There is an evolution in the demands of modern ophthalmology from descriptive findings to assessment of cellular-level changes by using in vivo confocal microscopy. Confocal microscopy, by producing greyscale images, enables a microstructural insight into the in vivo cornea in both health and disease, including epithelial changes, stromal degenerative or dystrophic diseases, endothelial pathologies and corneal deposits and infections. Ophthalmologists use acquired confocal corneal images to identify health and disease states and then to diagnose which type of disease is affecting the cornea. This paper presents the main features of the healthy confocal corneal layers and reviews the most common corneal diseases. It identifies the visual signatures of each disease in the affected layer and extracts the main features of this disease in terms of intensity, certain regular shapes with both their size and diffusion, and some specific region of interest. These features will lead towards the development of a complete automatic corneal diagnostic system that predicts abnormalities in the confocal corneal data sets.

A fully automatic nerve segmentation and morphometric parameter quantification system for early diagnosis of diabetic neuropathy in corneal images.

Diabetic Peripheral Neuropathy (DPN) is one of the most common types of diabetes that can affect the cornea. An accurate analysis of the nerve structures can assist the early diagnosis of this disease. This paper proposes a robust, fast and fully automatic nerve segmentation and morphometric parameter quantification system for corneal confocal microscope images. The segmentation part consists of three main steps. First, a preprocessing step is applied to enhance the visibility of the nerves and remove noise using anisotropic diffusion filtering, specifically a Coherence filter followed by Gaussian filtering. Second, morphological operations are applied to remove unwanted objects in the input image such as epithelial cells and small nerve segments. Finally, an edge detection step is applied to detect all the nerves in the input image. In this step, an efficient algorithm for connecting discontinuous nerves is proposed. In the morphometric parameters quantification part, a number of features are extracted, including thickness, tortuosity and length of nerve, which may be used for the early diagnosis of diabetic polyneuropathy and when planning Laser-Assisted in situ Keratomileusis (LASIK) or Photorefractive keratectomy (PRK). The performance of the proposed segmentation system is evaluated against manually traced ground-truth images based on a database consisting of 498 corneal sub-basal nerve images (238 are normal and 260 are abnormal). In addition, the robustness and efficiency of the proposed system in extracting morphometric features with clinical utility was evaluated in 919 images taken from healthy subjects and diabetic patients with and without neuropathy. We demonstrate rapid (13 seconds/image), robust and effective automated corneal nerve quantification. The proposed system will be deployed as a useful clinical tool to support the expertise of ophthalmologists and save the clinician time in a busy clinical setting.

Preparation of 2D sequences of corneal images for 3D model building.

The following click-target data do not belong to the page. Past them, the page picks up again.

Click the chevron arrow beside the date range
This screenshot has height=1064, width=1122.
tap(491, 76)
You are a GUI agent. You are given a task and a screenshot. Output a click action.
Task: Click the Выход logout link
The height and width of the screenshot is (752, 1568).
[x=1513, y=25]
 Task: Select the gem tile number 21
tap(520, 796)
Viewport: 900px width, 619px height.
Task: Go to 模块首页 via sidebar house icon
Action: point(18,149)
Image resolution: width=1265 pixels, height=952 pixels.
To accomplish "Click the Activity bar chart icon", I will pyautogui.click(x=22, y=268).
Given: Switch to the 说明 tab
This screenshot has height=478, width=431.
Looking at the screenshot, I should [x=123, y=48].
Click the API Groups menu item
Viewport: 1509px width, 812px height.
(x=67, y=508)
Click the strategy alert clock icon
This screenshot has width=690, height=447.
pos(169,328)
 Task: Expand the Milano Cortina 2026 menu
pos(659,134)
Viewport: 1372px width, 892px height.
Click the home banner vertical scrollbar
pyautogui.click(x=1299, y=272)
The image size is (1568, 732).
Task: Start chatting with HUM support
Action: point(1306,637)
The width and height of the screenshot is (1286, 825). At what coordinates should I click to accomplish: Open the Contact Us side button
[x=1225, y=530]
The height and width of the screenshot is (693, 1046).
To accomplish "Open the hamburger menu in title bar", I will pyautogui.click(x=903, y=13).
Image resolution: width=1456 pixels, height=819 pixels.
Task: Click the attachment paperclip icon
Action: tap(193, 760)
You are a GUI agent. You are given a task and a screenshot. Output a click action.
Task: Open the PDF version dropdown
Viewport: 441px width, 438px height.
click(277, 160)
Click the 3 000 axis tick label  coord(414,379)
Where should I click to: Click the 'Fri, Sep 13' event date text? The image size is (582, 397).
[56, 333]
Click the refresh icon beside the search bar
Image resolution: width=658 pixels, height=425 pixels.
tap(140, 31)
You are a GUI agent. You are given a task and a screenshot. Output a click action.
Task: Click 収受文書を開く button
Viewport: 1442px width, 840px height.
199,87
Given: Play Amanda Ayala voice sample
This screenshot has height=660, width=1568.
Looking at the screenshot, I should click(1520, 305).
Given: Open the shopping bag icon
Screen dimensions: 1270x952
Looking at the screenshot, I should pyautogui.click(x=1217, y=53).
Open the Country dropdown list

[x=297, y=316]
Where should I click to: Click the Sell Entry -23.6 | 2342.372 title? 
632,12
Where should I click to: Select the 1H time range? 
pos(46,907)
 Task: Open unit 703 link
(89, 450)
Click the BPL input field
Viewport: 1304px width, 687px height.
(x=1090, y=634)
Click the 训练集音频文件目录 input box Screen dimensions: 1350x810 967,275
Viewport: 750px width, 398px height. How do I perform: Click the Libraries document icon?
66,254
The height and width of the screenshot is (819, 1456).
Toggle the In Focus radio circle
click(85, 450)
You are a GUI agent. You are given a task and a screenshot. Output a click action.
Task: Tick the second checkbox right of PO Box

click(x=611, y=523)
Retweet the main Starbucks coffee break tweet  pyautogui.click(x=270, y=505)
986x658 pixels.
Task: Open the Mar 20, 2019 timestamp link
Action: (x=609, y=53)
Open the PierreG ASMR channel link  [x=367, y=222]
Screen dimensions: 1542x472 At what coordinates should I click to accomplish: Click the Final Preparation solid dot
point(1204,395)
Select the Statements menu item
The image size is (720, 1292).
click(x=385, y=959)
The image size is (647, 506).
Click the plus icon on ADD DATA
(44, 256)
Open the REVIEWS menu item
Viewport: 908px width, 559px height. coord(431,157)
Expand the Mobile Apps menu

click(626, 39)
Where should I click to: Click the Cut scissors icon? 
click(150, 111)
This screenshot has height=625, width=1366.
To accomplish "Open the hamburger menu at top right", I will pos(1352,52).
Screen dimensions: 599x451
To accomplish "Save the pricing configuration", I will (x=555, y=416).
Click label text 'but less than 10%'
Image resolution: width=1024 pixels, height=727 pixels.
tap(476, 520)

A confocal microscope provides a sequence of images, at incremental depths, of the various corneal layers and structures. From these, medical practioners can extract clinical information on the state of health of the patient's cornea. In this work we are addressing problems associated with capturing and processing these images including blurring, non-uniform illumination and noise, as well as the displacement of images laterally and in the anterior-posterior direction caused by subject movement. The latter may cause some of the captured images to be out of sequence in terms of depth. In this paper we introduce automated algorithms for classification, reordering, registration and segmentation to solve these problems. The successful implementation of these algorithms could open the door for another interesting development, which is the 3D modelling of these sequences.